- Film poster
- Traditional Chinese: 路邊野餐
- Simplified Chinese: 路边野餐
- Directed by: Bi Gan
- Written by: Bi Gan
- Cinematography: Tianxing Wang
- Edited by: Yanan Qin
- Music by: Lim Giong
- Release date: August 11, 2015 (Locarno);
- Running time: 113 minutes
- Country: China
- Language: Mandarin

= Kaili Blues =

Kaili Blues (路邊野餐 (路边野餐), Roadside Picnic) is a 2015 Chinese mystery drama film written and directed by Bi Gan. The film follows a rural doctor's search for his nephew. The film won awards at the Locarno Festival, the 52nd Golden Horse Awards, and the Three Continents Festival in Nantes.

==Plot==
Ex-convict Chen Sheng works as a doctor in a rural community in Kaili. He has a half-brother, Crazy Face, with whom he squabbles over the latter's neglect of his son Weiwei. Weiwei disappears one day and Chen, believing that Crazy Face has sold the child, confronts him. After being told that Weiwei was in fact taken on a trip by Chen's old mentor Monk to the neighboring Zhenyuan, he sets off to look for him. Before Chen leaves, the village's old doctor asks him to bring a few keepsakes to her old lover, a Miao musician who now lives in Zhenyuan and is on his deathbed.

On the train to Zhenyuan, Chen drifts into a dream that takes him through a mysterious village named Dangmai, in which the past, present and future mix together. He travels much of the distance on the motorbike of a young man, who eventually reveals his name to be Weiwei.
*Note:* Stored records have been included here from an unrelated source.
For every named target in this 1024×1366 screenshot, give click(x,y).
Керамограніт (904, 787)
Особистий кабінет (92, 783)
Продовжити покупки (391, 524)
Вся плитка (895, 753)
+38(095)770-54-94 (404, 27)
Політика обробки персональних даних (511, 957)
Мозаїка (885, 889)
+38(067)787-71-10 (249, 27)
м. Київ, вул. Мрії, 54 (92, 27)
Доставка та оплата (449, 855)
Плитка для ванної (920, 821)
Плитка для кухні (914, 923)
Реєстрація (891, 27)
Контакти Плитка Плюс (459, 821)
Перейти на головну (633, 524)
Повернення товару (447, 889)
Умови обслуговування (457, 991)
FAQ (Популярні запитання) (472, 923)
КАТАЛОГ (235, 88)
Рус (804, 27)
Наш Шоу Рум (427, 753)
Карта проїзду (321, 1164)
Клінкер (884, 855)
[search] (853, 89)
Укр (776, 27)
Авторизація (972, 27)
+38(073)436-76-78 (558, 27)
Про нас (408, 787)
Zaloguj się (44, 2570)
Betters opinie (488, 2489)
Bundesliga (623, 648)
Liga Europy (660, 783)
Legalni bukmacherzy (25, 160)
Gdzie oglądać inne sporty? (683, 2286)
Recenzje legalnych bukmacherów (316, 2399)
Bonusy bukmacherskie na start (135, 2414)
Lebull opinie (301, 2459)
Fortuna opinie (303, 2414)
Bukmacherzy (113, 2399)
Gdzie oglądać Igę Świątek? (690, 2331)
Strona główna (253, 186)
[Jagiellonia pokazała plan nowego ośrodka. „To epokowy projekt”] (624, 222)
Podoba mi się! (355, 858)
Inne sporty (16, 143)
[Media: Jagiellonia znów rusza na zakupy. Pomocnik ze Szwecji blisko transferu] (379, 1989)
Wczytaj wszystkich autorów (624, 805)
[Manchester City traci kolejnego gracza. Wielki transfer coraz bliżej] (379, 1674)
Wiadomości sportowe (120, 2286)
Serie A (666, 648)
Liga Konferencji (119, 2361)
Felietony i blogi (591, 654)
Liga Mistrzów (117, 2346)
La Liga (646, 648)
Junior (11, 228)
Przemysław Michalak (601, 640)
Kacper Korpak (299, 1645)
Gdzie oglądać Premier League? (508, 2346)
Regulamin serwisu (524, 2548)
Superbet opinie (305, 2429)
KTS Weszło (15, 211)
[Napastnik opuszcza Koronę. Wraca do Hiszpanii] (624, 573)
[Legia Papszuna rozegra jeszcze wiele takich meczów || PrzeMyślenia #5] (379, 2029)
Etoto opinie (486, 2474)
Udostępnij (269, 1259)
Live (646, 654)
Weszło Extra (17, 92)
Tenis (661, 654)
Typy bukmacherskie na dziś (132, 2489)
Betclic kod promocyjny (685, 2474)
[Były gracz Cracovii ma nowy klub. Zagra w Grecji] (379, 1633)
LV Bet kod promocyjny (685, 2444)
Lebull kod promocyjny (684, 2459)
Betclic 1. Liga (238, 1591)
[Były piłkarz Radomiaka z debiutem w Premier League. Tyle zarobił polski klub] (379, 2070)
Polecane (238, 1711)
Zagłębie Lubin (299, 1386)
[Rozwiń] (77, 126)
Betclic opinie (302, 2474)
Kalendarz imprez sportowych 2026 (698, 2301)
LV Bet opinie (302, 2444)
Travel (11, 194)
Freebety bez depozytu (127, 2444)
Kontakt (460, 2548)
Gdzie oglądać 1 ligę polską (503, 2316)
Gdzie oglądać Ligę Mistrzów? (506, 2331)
He encounters a hairdresser who looks identical to his deceased wife, to whom he divulges his past: he met his future wife in a club as a young gangster. Monk lent him a hand when his wife fell sick, and he later repaid the favor by avenging Monk's son, who had his hand cut off and was buried alive over gambling debt. He spent nine years in prison as a result, during which both his mother and wife died. Before leaving Dangmai, Chen serenades the hairdresser with a song, accompanied by a traveling rock band performing there.

Arriving at Zhenyuan, Chen meets up with Monk, who tells him that he took Weiwei there when he heard that Crazy Face might sell the child, and asks Chen to let Weiwei stay with him for a few more days. Chen smiles as he sees Weiwei through a pair of binoculars. Visiting the home of the old doctor's old lover, he is informed that the musician has died. The musician's pupils play a final song to send him off.

==Production==
Most of the cast members are local residents who were nonprofessional actors. Bi incorporated the actors' real lives when developing their characters. The lead character Chen Sheng is portrayed by Bi's uncle Chen Yongzhong, who like the character is a former gangster.

Bi primarily filmed Kaili Blues in his hometown of Kaili City. The scenes in Dangmai were shot in the nearby village of Ping Liang. The film's budget was exhausted after completing the 41-minute long take of Dangmai. To finish the film, Bi assembled a small team to shoot the rest of the film using a portable Blackmagic Pocket Cinema Camera.

Bi originally proposed the title Huang ran lu, after Portuguese author Fernando Pessoa's novel The Book of Disquiet. However, it was rejected as being too downbeat. The film's Chinese title comes from the Strugatsky brothers' novel Roadside Picnic, which Tarkovsky adapted into the 1979 film Stalker.

==Release==
Kaili Blues premiered on August 11, 2015 at the 68th Locarno Festival. It grossed 930,549 USD total worldwide.

The film won the Best Emerging Director prize at Locarno, the Best New Film Director award at the 52nd Golden Horse Awards, and the Golden Montgolfiere Prize at the 37th Three Continents Festival in Nantes.